Friday, June 11, 2010

Tables Turned

Pentagon Hunting Wikileaks Founder

Oh, the government doesn't like it when their own tricks are used against them. They have the successors of Carnivore and Echelon in their secret NSA rooms at all the major telecom switching hubs literally filtering through every single one of your communications, storing them in massive data farms and building psychological profiles of all of you from what you say and write. Every conversation you have or email you write or read that you thought was in confidence is gone through by supercomputers looking for keywords, and if you say something that Soetoro and his handlers don't approve of, a human agent takes over. And if you really are a threat, you get SWATted or worse.

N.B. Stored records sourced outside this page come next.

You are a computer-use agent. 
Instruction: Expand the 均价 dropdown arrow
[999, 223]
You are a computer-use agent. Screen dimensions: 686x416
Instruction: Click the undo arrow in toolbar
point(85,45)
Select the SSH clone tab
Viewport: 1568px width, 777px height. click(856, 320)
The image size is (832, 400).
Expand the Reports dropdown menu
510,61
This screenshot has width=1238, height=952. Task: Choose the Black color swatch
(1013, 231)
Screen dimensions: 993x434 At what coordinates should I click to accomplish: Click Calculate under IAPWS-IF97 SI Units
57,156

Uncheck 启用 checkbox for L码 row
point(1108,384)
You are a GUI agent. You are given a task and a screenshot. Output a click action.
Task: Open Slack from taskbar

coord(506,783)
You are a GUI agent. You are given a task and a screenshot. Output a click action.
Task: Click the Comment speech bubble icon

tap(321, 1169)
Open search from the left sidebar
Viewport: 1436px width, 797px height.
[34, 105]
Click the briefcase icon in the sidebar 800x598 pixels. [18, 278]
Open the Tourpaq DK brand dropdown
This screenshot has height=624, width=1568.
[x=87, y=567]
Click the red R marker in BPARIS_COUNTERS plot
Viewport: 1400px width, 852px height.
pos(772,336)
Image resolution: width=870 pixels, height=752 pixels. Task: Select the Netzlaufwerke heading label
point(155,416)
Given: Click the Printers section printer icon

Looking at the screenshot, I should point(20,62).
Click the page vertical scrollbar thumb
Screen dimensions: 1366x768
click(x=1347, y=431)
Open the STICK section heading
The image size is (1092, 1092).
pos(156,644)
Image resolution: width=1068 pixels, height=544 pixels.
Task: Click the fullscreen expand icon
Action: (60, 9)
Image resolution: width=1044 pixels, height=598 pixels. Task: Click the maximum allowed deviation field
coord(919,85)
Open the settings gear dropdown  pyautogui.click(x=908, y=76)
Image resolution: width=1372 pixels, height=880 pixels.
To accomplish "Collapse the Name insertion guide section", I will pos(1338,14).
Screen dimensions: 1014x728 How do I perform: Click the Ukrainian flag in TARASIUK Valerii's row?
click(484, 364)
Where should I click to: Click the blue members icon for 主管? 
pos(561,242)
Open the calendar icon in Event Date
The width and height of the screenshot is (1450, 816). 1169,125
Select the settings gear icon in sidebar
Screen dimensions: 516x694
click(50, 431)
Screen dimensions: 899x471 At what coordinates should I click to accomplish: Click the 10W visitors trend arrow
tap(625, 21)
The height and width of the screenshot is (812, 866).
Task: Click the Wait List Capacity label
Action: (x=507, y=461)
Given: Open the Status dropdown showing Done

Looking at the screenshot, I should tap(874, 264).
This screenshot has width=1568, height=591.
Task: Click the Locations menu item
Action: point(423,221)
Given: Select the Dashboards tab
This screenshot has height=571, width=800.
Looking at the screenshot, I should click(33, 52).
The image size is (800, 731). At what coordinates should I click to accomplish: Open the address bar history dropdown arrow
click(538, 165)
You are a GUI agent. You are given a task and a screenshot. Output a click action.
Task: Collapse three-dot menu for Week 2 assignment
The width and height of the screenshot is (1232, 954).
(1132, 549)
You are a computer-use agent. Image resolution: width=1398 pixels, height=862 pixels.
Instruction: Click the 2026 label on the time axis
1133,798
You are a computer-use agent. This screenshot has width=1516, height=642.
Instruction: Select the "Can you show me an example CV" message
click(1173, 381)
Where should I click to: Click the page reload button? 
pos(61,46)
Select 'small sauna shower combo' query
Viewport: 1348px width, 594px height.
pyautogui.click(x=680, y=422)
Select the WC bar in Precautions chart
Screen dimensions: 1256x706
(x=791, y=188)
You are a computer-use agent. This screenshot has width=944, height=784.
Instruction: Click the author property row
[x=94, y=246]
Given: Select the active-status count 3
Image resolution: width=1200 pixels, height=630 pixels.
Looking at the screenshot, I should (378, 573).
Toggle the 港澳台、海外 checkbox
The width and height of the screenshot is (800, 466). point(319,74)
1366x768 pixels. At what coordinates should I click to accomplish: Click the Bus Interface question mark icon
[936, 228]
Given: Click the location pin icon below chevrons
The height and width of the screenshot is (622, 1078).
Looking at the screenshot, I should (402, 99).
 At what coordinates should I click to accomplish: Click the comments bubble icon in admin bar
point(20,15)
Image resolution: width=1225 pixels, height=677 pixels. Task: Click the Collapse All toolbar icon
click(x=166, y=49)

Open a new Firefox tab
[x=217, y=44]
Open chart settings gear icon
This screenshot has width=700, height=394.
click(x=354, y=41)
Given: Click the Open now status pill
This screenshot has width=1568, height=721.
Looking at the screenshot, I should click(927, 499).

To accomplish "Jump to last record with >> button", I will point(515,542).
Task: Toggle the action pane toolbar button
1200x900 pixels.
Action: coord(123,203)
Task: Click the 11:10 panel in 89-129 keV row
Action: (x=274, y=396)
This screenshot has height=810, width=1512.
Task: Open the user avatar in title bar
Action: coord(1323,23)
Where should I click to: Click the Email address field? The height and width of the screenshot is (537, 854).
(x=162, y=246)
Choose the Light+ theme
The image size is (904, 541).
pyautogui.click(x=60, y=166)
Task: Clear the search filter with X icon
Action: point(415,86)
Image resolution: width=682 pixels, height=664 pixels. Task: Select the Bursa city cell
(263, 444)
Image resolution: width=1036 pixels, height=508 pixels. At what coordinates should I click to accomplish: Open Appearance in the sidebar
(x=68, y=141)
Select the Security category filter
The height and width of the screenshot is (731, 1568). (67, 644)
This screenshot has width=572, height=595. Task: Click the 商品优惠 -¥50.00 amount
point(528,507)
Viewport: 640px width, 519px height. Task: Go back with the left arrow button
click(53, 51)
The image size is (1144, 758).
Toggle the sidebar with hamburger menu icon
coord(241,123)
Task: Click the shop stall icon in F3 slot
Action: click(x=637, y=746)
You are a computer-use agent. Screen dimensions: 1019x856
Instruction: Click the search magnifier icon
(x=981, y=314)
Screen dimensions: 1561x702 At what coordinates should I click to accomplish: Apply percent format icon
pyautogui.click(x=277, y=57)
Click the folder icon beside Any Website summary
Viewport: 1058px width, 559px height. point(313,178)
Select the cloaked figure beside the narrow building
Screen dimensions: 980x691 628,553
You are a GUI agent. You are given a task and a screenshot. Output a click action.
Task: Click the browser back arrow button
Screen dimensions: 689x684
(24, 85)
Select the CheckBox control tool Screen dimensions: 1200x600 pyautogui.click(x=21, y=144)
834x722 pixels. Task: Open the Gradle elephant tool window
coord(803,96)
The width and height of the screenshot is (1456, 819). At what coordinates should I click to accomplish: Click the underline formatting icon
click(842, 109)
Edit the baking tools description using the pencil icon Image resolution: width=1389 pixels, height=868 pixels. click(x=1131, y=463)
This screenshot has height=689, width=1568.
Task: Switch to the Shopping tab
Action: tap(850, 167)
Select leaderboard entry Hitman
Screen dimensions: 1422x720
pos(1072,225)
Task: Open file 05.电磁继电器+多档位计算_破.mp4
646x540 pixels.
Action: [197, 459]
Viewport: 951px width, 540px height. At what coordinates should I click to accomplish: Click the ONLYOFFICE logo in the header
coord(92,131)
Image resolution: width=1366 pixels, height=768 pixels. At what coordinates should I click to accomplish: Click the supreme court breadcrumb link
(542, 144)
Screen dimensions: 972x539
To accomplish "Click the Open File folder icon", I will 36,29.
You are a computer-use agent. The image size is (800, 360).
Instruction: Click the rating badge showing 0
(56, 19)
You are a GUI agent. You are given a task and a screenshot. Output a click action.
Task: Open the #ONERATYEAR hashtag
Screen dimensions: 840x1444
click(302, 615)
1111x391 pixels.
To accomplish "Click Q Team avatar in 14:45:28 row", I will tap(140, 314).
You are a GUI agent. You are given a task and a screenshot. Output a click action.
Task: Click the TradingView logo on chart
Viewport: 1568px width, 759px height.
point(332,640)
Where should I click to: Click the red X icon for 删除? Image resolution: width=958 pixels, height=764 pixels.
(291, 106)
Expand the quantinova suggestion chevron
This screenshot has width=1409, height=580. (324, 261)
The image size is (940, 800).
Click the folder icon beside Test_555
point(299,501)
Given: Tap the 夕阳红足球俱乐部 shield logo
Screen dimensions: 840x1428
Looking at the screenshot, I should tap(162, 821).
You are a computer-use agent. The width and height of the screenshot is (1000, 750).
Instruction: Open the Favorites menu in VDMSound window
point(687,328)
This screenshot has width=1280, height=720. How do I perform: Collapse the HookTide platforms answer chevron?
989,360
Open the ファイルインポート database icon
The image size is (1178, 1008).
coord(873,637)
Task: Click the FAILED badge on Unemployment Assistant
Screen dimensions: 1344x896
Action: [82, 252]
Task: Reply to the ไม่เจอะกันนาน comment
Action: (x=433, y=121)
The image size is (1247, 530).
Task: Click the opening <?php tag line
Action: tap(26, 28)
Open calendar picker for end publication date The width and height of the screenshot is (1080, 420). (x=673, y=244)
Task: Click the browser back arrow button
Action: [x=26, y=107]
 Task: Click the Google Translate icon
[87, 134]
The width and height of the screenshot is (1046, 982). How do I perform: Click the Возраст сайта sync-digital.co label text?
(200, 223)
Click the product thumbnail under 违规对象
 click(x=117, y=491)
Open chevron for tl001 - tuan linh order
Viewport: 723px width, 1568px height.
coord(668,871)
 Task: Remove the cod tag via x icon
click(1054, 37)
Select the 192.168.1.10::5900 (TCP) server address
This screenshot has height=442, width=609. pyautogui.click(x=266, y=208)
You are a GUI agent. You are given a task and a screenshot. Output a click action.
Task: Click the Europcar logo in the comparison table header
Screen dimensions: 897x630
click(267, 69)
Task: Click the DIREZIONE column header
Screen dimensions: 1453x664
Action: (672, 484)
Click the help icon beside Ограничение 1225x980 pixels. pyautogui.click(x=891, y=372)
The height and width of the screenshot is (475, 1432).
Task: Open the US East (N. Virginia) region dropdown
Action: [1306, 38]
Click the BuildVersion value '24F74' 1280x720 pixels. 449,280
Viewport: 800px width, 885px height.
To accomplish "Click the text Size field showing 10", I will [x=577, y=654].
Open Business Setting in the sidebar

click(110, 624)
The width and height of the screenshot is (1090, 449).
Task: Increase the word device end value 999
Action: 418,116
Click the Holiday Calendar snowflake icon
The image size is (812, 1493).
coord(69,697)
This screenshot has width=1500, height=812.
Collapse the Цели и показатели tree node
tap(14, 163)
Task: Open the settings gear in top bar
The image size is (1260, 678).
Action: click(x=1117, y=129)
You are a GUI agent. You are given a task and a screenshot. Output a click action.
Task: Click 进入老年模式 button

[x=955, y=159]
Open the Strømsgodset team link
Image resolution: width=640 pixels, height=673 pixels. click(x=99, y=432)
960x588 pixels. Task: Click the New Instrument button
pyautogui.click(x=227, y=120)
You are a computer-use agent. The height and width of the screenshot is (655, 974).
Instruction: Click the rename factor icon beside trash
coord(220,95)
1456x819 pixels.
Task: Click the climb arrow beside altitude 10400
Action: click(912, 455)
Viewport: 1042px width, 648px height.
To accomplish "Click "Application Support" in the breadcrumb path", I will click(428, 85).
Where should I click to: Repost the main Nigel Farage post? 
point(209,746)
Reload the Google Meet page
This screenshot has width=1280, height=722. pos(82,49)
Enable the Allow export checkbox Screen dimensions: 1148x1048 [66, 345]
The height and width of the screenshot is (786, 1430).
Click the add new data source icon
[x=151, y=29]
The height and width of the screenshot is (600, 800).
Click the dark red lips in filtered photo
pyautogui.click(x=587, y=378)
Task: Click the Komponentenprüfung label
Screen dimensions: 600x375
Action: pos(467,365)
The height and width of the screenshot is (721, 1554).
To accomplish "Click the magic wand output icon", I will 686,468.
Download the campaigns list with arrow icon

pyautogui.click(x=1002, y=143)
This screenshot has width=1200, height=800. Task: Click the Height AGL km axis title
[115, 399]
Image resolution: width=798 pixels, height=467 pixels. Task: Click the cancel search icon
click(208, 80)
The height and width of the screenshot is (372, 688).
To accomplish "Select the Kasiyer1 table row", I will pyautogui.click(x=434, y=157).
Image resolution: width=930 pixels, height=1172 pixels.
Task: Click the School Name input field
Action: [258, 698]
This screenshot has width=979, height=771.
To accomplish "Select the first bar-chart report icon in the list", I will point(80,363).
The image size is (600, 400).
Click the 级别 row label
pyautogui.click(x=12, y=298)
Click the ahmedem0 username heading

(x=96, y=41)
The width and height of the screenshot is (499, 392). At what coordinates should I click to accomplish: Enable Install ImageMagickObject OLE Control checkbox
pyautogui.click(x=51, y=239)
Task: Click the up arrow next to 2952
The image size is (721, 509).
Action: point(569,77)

So the founder of Wikileaks may or may not have 260,000 classified government communications in his possession, given to him by the same hero military intelligence officer that leaked the horrifying video I wrote of earlier showing our helicopter pilots enjoying murdering innocent Iraqi civilians. Who knows if he actually does have them or if this is just an excuse the government made up to put him in jail and shut down the site. Wikileaks has been a thorn in their side and in those of their corporate controllers ever since it popped up on the web. D.C. has been looking to shut it down for years.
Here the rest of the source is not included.